In fact, a pair of Manolo mules embroidered with strawberries — a birthday gift from Jonah — rested at my feet. I was sipping cold fuzzy water, complete with a lime twist, and admiring Jonah’s extremely delectable form (how had I ever let demon liquor blind me to his many assets?) as he tied straggling Sombreuil roses to trellises he had built last year. Moon Pie, our new yellow Lab pup, tussled with the hem of his jeans as he worked. A couple of Dogface butterflies snacked on a scarlet salvia. It would have been positively Rockwellian if it hadn’t been for the sweltering Houston heat and the thorns that nipped at Jonah’s arms. Still, it made me think, maybe there is a God. Jeez. Where was my skepticism? Heck, next thing you know, I’ll be meditating.
Then, one morning a few weeks later, over coffee and biscuits, Jonah handed me the sports section.
“The Cards traded your boy to the Texas Rangers,” he said, piling homemade strawberry jam on his biscuit. “We can drive up and watch him pitch one weekend.”
“You know, this higher power thing is working out,” I said. “My other higher power is moving my higher power closer.”
“Jonah!” I nearly trilled. “Jonah, did you hear what I said? My other higher power. My other.”
That’s when I realized I really didn’t need Todd any more. I had come to believe, just like the counselor at Hazelden. There was a good and powerful force in the universe, and he — or she — was watching out for me.
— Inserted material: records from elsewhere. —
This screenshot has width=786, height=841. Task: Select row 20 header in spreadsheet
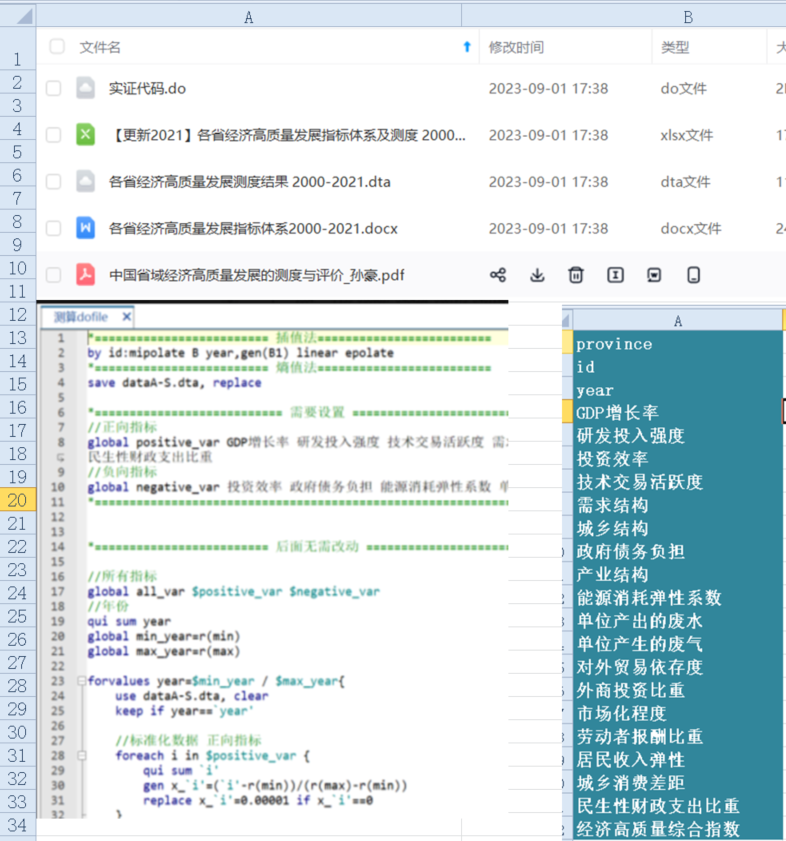18,500
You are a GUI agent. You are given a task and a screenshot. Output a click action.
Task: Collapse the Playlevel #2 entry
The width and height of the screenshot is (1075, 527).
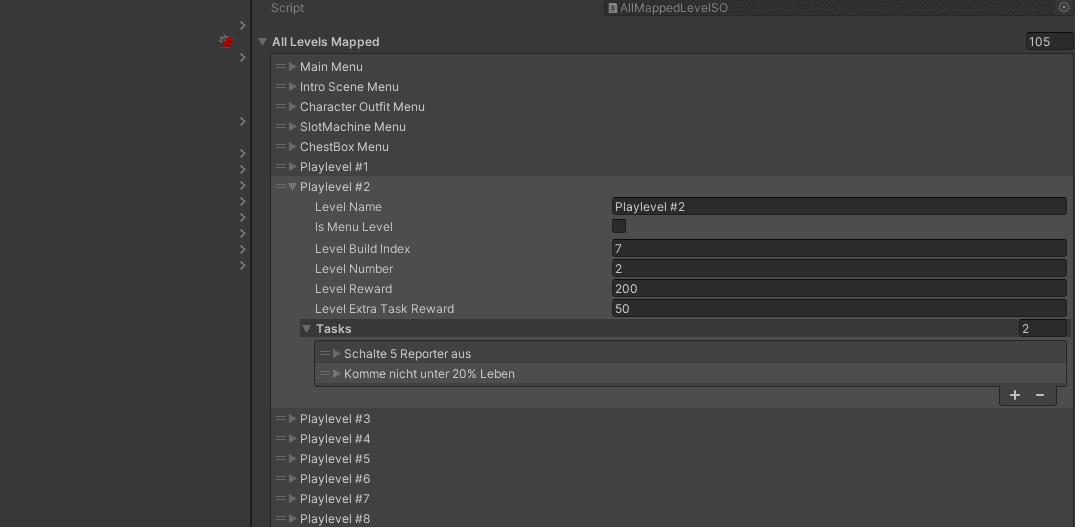pos(293,186)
He had led me to the TV screen at just the right moment so that I could find a stand-in until I was ready for the real thing.
My faith still isn’t as strong as that old farmer’s, though I hope one day it will be. But I do know, just as surely as I know my biscuits will rise, that there is a God out there looking out for me. I’m not quite sure who he or she is, maybe Jesus, maybe not, but he or she no longer wears Todd’s face.
Are you wondering about Todd? I’ve given him the boot, albeit a kindly and gentle one. He was there when I needed him. He helped me come to believe. Oh, and yeah, he’s still a fine-looking pitcher. Fine. Great shoulders.